Josh5: The Image RDF has altered after speaking with Vlado and making the resource for the image the online jpg:

    <http://collection.britishmuseum.org/id/object/PDO11441> crm:P138i_has_representation <http://www.britishmuseum.org/collectionimages/AN00563/AN00563759_001_l.jpg>.
    <http://www.britishmuseum.org/collectionimages/AN00563/AN00563759_001_l.jpg> crm:P105_right_held_by thesIdentifier:the-british-museum;
                                                                                 crm:P3_has_note """The Libyan Sibyl, study for a pendentive; seated to front, her right arm resting on an unseen surface. c.1738
Black and white chalk, on two conjoined sheets of grey paper""";
                                                                                 crm:P48_has_preferred_identifier <http://www.britishmuseum.org/collectionimages/AN00563/AN00563759_001_l.jpg/id>;
                                                                                 a crm:E38_Image.
    <http://www.britishmuseum.org/collectionimages/AN00563/AN00563759_001_l.jpg/id> crm:P2_has_type <http://collection.britishmuseum.org/id/thesauri/identifier/assetid>;
                                                                                    crm:P3_has_note "Asset ID :: 563759";
                                                                                    a crm:E42_Identifier;
                                                                                    rdfs:label "563759".

Asset ID is also stored as an Identifier.

Image Renditions in Varying Size

BM Response:
We have recently altered the way in which we're displaying the images in different sizes.  The *l* image will remain, but we will be getting rid of the m & s files as we have a new way in which to display the images to save on space e.g.:

More Problems in the New Mapping

Problems of the new mapping, found in one file P&D_133.ttl, converted from P&D_133.rdf using any23:

Labels

Martin recommends using rdfs:label as a good Linked Open Data practice, but:

  • the CRM SIG needs to make a recommendation on this
  • are we abolishing P3_has_note altogether? Eg why do you use it for crm:E54_Dimension, instead of rdfs:label?
  • shouldn't we also replace crm:P90_has_value with rdf:value?

I'll try to raise the above to the CRM SIG.

> AIM 1
In the excerpt on British Museum RDF mapping, what tool was used to convert P&D_133.rdf into P&D_133.ttl?
> AIM 2
Carry on the excerpt on British Museum RDF mapping from its last sentence.
The listing after this excerpt on British Museum RDF mapping is not needed for anything here.

> PROVIDED MATERIAL

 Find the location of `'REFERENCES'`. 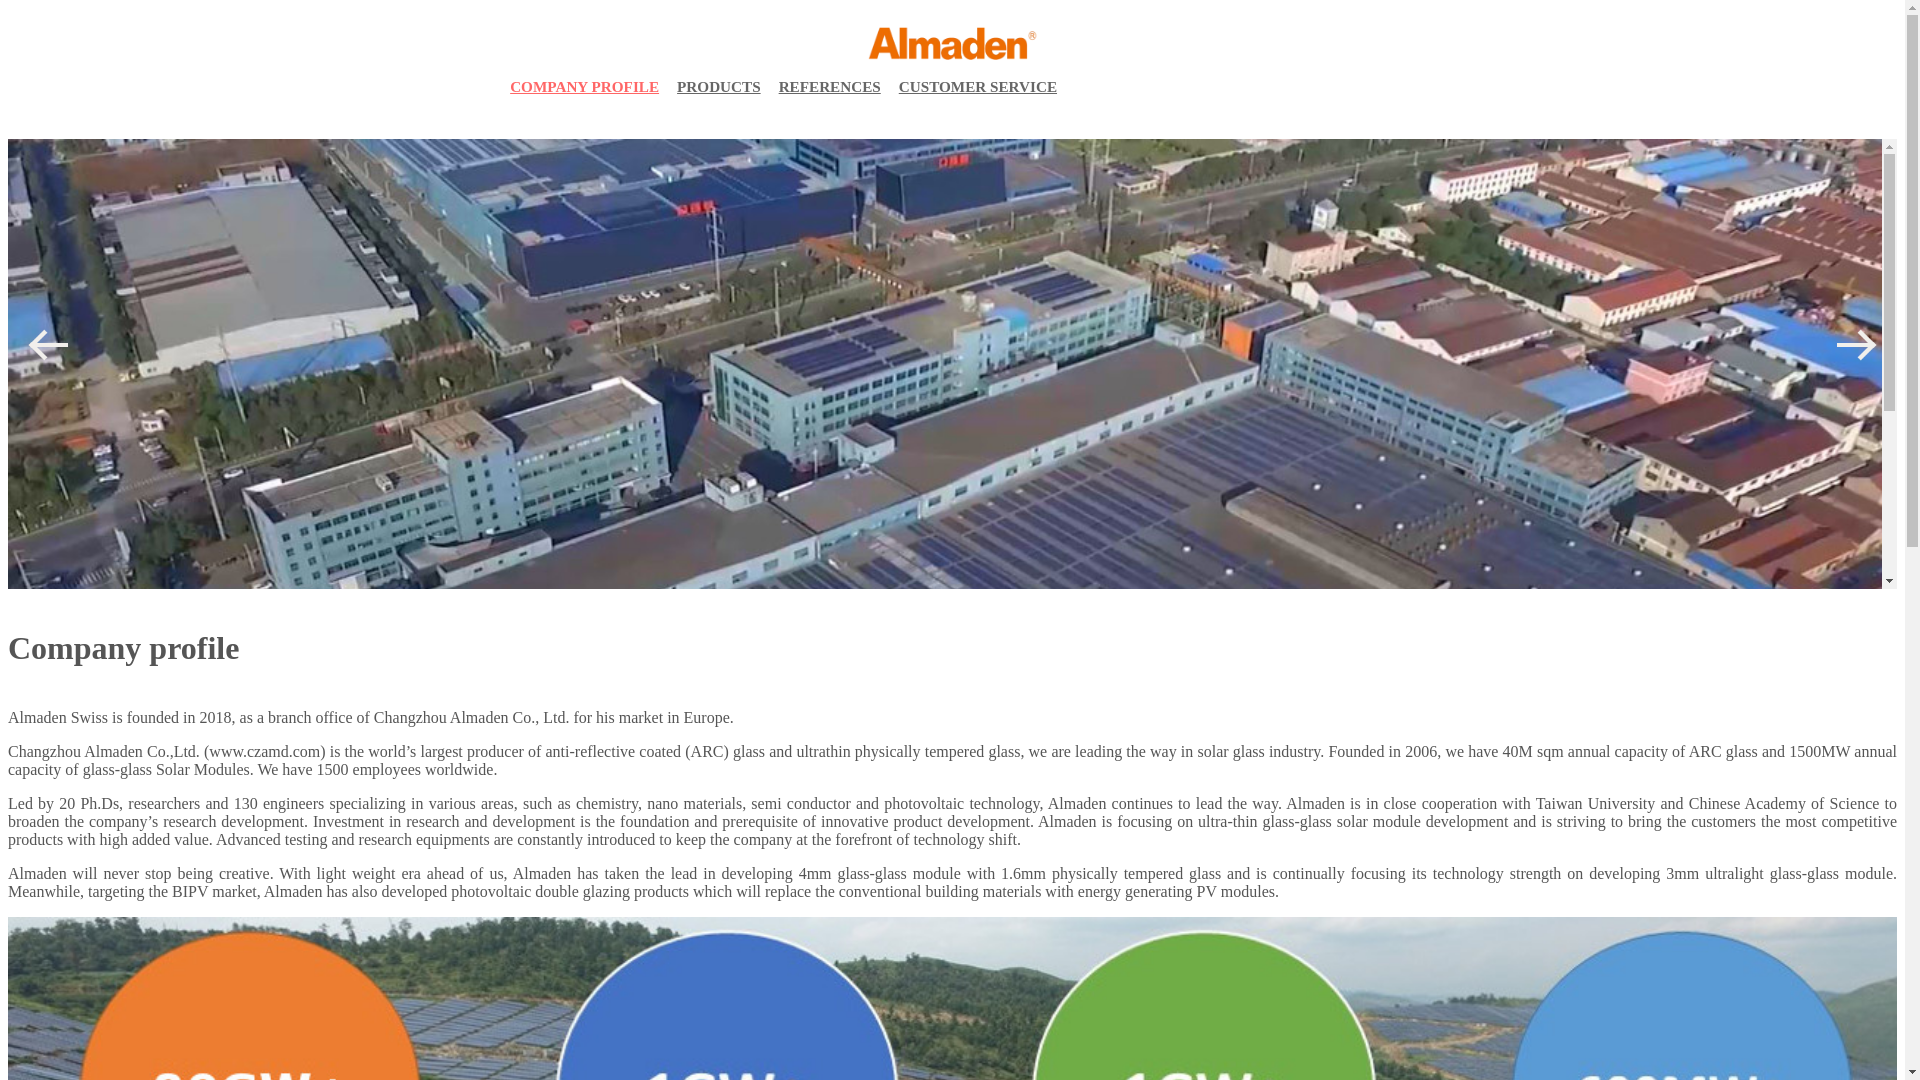

'REFERENCES' is located at coordinates (771, 86).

> REPLY 1
any23

> REPLY 2
Currently decided principles:

  • rdfs:label: primary string label of a node, eg object title, artist name
  • skos:prefLabel: primary string label of a SKOS thesaurus node. (This is a sub-property, so it infers rdfs:label). Note, this should only be used for skos:Concept, and NOT skos:ConceptScheme.
  • crm:P3_has_note: any additional label/note
  • bmo:PX_display_wrap: used for redundant textual representation of structured RDF and can be ignored.

Current status:

  • BM uses rdfs:label
    • Why use bmo:PX_inscription_content and not simply rdfs:label?
  • Rembrandt uses P3_has_note

Dates

  • P82/a/b: remove the blank node, use just the literal year. And xsd:gYear should be attached as a type, not as a property!
    <object/PPA41937/acquisition/date> a crm:E52_Time-Span ;
      crm:P82_at_some_time_within _:node16qlkcjibx31086583 .
    _:node16qlkcjibx31086583 xsd:gYear "2003" .
    

    Should be this (but I don't know the RDF/XML syntax)

    <object/PPA41937/acquisition/date> a crm:E52_Time-Span ;
      crm:P82_at_some_time_within "2003"^^xsd:gYear.
    

    BM Response
    The RDF/XML way in which to do this is:

<crm:P82_at_some_time_within rdf:datatype="http://www.w3.org/2001/XMLSchema#int">2003</crm:P82_at_some_time_within>

The RDFer has been altered to do this.

  • you emit all of P82, P82a, P82b. However in this way we don't know which to display.
    If only a year is present in the data, emit only P82. As explained in Rembrandt Mapping Review, that's enough for searching

Dimensions

  • You should add a type: "106.00"^^xsd:double.
    Note: 106.00 means xsd:decimal, but I think we want xsd:double
  • Display wrap of dimension
    <object/PPA41937/height> rdfs:label "Dimension :: 278.00 ::"
    • I think you need to concretize: "Height :: 278.00 ::"
    • Better yet if you can emit one note for both dimensions, at the object level:
      <object/PPA41937> P3_has_note "Dimension :: 278.00 x 85.00 cm ::"

Identifiers, sameAs considered harmful

  • why do you need to have two URIs for each object, related by sameAs? Isn't it enough to have the codex_id as an identifier property?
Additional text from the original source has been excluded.